Procedure 1 provides a rapid pass/fail method for estimating the presence of suspended free water and solid particulate contamination in distillate fuels having distillation end points below 400°C and an ASTM colour of 5 or less.

Procedure 2 provides a gross numerical rating of haze appearance for estimating the presence of suspended free water and solid particulate contamination in distillate fuels having distillation end points below 400°C and an ASTM colour of 5 or less

Determination of the electrical rest conductivity of aviation and distillate fuels, with or without a static dissipater additive, in the range 1 pS/m to 1500 pS/m using a portable meter. Conductivities greater than 1500 pS/m can be measured but there is no precision for these values. Please note that equipment manufacturer’s instructions would be followed in the case.
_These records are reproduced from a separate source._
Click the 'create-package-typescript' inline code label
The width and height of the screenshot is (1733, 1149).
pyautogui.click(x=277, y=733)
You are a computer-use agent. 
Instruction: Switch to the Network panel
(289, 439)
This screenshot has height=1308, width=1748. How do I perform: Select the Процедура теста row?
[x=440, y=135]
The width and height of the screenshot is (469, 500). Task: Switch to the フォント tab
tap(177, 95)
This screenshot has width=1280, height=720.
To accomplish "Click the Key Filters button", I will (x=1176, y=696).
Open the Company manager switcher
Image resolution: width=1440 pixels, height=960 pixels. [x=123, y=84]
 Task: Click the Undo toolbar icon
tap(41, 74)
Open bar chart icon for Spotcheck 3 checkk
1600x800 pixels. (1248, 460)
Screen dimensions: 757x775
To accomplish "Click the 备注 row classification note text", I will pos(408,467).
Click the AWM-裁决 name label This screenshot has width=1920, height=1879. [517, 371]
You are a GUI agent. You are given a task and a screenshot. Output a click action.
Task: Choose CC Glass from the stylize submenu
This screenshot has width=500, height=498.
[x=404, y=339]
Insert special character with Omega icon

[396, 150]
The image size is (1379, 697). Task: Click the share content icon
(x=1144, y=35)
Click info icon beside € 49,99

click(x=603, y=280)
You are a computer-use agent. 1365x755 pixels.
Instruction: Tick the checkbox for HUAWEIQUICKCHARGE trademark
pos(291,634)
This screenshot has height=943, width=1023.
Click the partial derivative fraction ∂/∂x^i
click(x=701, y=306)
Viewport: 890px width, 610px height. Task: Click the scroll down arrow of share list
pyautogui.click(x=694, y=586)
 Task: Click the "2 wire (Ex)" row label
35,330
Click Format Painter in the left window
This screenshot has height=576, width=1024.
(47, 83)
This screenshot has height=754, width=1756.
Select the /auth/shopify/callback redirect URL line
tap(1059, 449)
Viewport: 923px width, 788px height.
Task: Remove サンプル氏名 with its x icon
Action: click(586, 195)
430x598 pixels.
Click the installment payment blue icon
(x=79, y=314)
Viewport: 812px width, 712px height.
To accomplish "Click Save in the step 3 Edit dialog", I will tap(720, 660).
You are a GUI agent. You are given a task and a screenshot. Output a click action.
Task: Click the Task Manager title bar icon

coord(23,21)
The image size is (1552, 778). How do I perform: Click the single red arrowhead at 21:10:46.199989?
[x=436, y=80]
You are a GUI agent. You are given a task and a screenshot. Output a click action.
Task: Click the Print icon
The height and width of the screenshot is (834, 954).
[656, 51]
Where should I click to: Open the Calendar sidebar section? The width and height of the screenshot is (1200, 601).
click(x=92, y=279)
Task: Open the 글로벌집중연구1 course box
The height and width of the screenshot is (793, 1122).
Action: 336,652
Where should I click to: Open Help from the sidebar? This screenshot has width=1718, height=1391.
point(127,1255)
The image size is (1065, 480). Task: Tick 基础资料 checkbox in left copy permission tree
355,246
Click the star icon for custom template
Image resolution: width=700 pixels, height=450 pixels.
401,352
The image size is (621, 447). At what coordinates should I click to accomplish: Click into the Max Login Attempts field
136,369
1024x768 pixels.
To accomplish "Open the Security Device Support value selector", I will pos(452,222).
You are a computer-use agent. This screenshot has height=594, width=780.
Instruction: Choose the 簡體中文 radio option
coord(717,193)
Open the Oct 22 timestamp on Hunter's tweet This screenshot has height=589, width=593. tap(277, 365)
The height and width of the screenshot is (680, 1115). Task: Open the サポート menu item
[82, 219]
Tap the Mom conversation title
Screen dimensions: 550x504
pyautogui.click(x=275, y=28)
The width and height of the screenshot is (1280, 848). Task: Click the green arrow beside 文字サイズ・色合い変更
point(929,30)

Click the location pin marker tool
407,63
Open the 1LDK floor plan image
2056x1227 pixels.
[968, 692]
The determination of the oxidation stability of fuels for diesel engines, by means of measuring the induction period of the fuel up to 48 hours. The method is applicable to fatty acid methyl esters (FAME) intended for the use as pure biofuel or as a blending component for diesel fuels, and to blends of FAME with diesel fuel containing 2% (V/V) of FAME at minimum. The presence of cetane improver can reduce the oxidation stability determined by this test method.

This test method is to quantify viable aerobic microorganisms present as contaminants in middle distillate fuels, gasolines, biofuel blends and residual fuels and associated water. The procedure quantitatively assess the viable aerobic microbial content as microbial colony forming units (cfu) and determines whether the microbial contamination in samples drawn from fuel tanks and systems is absent or present at light, moderate and heavy levels.